▶ **ABOUT THIS EXERCISE**
Beginning with the line where "464x401 pixels." appears, retype every remaining line of the data below, both the first and last included.
┌──
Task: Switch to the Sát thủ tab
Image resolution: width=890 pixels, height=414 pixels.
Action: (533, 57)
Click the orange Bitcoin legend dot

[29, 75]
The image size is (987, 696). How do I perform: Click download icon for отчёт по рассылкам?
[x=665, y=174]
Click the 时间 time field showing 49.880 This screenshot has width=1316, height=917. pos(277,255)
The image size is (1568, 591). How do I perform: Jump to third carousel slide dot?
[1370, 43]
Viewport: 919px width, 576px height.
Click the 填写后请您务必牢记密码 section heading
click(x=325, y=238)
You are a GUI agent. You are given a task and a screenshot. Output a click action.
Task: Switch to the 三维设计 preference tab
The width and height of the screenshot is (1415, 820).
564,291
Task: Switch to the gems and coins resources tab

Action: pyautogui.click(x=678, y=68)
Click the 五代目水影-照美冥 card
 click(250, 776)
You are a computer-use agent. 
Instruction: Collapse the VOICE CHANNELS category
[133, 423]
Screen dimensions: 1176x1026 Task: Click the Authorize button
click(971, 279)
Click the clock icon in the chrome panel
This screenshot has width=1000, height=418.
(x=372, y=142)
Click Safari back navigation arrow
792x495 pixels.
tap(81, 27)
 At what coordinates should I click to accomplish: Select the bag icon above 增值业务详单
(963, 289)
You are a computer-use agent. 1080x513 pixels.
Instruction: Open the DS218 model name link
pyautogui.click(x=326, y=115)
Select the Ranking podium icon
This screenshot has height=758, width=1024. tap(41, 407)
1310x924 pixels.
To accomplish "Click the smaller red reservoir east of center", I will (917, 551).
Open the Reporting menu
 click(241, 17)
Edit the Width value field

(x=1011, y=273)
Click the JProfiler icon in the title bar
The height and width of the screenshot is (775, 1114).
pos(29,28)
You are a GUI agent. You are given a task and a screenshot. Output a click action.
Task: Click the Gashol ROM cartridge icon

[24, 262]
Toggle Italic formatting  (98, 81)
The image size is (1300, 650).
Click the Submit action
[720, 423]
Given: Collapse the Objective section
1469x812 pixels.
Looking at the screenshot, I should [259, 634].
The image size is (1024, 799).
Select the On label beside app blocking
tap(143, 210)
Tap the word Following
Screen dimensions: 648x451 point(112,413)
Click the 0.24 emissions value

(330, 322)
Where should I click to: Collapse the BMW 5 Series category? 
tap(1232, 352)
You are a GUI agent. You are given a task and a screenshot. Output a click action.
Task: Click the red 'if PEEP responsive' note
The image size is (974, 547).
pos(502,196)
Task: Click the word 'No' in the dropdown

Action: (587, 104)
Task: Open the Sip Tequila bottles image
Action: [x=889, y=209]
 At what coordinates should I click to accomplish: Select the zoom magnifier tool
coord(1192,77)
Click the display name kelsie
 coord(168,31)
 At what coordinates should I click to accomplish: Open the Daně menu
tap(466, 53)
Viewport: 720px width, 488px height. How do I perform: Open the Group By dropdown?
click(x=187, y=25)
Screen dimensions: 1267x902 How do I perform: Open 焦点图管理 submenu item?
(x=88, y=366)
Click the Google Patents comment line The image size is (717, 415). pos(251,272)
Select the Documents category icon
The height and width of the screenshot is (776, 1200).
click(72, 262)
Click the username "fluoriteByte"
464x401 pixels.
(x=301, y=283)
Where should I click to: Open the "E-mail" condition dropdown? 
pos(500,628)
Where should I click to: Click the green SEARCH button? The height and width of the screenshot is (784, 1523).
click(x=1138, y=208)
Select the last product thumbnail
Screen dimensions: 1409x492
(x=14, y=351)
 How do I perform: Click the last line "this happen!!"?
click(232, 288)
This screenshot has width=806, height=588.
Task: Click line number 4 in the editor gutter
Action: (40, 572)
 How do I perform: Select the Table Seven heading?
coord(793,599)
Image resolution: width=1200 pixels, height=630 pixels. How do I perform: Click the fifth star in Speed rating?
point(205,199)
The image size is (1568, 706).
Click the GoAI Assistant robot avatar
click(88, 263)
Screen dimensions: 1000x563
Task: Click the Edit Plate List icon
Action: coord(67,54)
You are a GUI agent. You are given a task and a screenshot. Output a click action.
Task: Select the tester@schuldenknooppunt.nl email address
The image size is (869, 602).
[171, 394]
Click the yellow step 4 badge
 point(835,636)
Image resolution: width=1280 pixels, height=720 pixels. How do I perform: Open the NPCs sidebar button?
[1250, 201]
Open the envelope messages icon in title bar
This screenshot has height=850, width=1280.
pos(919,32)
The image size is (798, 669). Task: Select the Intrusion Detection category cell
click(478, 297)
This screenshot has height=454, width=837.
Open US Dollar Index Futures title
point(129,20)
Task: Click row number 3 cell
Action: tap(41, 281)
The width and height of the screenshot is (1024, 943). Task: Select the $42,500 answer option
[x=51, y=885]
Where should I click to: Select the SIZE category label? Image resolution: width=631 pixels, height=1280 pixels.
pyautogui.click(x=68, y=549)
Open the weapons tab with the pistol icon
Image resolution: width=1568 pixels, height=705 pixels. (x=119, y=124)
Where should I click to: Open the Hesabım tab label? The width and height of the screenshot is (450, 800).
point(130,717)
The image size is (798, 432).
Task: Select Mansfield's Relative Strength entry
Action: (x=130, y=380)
└──
▶ **WRITTEN RESPONSE**
464x401 pixels.
(x=301, y=283)
Where should I click to: Open the "E-mail" condition dropdown? 
pos(500,628)
Where should I click to: Click the green SEARCH button? The height and width of the screenshot is (784, 1523).
click(x=1138, y=208)
Select the last product thumbnail
Screen dimensions: 1409x492
(x=14, y=351)
 How do I perform: Click the last line "this happen!!"?
click(232, 288)
This screenshot has width=806, height=588.
Task: Click line number 4 in the editor gutter
Action: (40, 572)
 How do I perform: Select the Table Seven heading?
coord(793,599)
Image resolution: width=1200 pixels, height=630 pixels. How do I perform: Click the fifth star in Speed rating?
point(205,199)
The image size is (1568, 706).
Click the GoAI Assistant robot avatar
click(88, 263)
Screen dimensions: 1000x563
Task: Click the Edit Plate List icon
Action: coord(67,54)
You are a GUI agent. You are given a task and a screenshot. Output a click action.
Task: Select the tester@schuldenknooppunt.nl email address
The image size is (869, 602).
[171, 394]
Click the yellow step 4 badge
 point(835,636)
Image resolution: width=1280 pixels, height=720 pixels. How do I perform: Open the NPCs sidebar button?
[1250, 201]
Open the envelope messages icon in title bar
This screenshot has height=850, width=1280.
pos(919,32)
The image size is (798, 669). Task: Select the Intrusion Detection category cell
click(478, 297)
This screenshot has height=454, width=837.
Open US Dollar Index Futures title
point(129,20)
Task: Click row number 3 cell
Action: tap(41, 281)
The width and height of the screenshot is (1024, 943). Task: Select the $42,500 answer option
[x=51, y=885]
Where should I click to: Select the SIZE category label? Image resolution: width=631 pixels, height=1280 pixels.
pyautogui.click(x=68, y=549)
Open the weapons tab with the pistol icon
Image resolution: width=1568 pixels, height=705 pixels. (x=119, y=124)
Where should I click to: Open the Hesabım tab label? The width and height of the screenshot is (450, 800).
point(130,717)
The image size is (798, 432).
Task: Select Mansfield's Relative Strength entry
Action: (x=130, y=380)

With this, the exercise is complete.